Он поцеловал у нее руку, и мы вышли. Дю Брюэль был в бешенстве. Вот что он говорил мне, пока мы шли от улицы Виктуар до бульваров, если только самая грубая брань, которую может выдержать печатный станок, в силах передать его ядовитые мысли и те жестокие слова, которые яростно срывались с его языка подобно тому, как низвергается с высоты бурный водопад:
— Друг мой, я порву с этой отвратительной бесстыжей плясуньей, с этим старым заводным волчком, она извертелась на оперных подмостках, подстегиваемая модными ариями, пусть она убирается от меня прочь, — распутница, грязная мартышка. Ты ведь тоже имел несчастье связаться с актрисой, смотри не вздумай жениться на своей любовнице! Это — пытка, настоящая пытка, жаль, что Данте забыл упомянуть о ней в своем «Аде». Знаешь, я бы сейчас избил, исколотил ее, я бы ей сказал, кто она такая; она отравляет мне жизнь, она превращает меня в лакея!

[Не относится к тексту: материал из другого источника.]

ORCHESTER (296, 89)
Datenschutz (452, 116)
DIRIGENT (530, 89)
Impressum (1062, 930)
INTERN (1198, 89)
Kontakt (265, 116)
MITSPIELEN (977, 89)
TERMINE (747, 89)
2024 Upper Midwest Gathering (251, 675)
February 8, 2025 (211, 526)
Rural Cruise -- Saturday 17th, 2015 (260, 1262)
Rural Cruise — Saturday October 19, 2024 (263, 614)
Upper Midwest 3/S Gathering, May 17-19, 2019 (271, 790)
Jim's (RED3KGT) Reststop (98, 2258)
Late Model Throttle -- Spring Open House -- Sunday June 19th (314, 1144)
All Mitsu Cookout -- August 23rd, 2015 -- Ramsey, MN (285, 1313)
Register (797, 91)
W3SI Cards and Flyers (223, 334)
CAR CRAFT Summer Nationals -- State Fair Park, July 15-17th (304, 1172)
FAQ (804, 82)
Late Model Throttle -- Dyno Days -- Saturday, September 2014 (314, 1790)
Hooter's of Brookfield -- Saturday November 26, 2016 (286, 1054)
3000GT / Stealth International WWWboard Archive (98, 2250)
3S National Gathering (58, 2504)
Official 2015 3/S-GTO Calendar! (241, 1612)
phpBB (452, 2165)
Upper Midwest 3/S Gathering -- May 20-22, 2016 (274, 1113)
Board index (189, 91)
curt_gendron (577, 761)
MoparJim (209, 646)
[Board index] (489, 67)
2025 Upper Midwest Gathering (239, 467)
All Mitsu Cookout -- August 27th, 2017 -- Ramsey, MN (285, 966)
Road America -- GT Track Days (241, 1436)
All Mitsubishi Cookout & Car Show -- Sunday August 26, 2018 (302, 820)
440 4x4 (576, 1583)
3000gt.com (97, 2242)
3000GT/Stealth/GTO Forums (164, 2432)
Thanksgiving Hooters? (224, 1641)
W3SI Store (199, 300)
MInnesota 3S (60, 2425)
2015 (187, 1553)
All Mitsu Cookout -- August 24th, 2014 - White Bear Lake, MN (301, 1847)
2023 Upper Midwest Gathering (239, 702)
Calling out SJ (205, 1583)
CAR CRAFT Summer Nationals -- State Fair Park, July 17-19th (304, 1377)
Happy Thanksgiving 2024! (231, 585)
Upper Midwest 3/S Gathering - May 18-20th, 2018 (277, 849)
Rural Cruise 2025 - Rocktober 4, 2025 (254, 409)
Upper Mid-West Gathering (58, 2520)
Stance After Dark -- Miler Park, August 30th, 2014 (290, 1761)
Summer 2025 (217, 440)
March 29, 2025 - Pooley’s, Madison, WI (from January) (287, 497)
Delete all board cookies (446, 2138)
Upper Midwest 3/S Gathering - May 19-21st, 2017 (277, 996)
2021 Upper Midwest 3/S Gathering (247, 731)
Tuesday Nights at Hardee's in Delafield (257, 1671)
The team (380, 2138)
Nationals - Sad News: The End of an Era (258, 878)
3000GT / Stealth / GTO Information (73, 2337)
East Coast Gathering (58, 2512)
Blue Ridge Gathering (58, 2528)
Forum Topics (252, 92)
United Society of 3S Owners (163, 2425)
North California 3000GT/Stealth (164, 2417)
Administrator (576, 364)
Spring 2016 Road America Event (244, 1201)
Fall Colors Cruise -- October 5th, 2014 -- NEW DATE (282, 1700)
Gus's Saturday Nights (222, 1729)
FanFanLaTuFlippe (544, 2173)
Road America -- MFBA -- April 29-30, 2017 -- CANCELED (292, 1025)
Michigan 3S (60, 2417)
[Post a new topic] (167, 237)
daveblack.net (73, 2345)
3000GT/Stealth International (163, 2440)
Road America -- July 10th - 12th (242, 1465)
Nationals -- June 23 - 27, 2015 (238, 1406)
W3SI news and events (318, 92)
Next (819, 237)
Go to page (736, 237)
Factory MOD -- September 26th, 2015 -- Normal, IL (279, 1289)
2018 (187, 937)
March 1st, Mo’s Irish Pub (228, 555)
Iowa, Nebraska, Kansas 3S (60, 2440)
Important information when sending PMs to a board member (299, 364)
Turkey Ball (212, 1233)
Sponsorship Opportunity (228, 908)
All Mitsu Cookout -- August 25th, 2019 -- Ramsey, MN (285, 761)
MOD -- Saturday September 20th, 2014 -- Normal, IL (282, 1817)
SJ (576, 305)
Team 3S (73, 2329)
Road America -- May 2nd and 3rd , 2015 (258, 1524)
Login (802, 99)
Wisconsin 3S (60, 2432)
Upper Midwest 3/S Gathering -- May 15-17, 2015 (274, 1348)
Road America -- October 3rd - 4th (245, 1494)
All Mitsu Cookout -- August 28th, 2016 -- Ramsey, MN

Мы шли по бульвару, ярость дю Брюэля не знала границ: он заикался от волнения.
— Я растопчу ее, — хрипел он.
— За что же? — спросил я.
— Дорогой мой, ты и представить себе не можешь неисчислимых фантазий этой твари! Когда мне хочется посидеть дома, она собирается уходить, когда я хочу пойти куда-нибудь, она требует, чтобы я остался. Ах, что это за создания! Они вас засыпают всевозможными аргументами, силлогизмами, обвинениями, измышлениями, выражениями, способными свести с ума! Все добро от них, все зло от нас. Попробуйте сразить их каким-нибудь неопровержимым доводом, они замолчат и будут смотреть на вас, как на дохлого пса. Мое счастье?.. Оно достается мне ценой рабского подчинения, ценой покорности дворовой собаки. Она слишком дорого продает то немногое, что дает мне. К черту! Все оставлю ей и сбегу в мансарду. О, мансарда и свобода! Вот уже пять лет, как я сам себе не хозяин.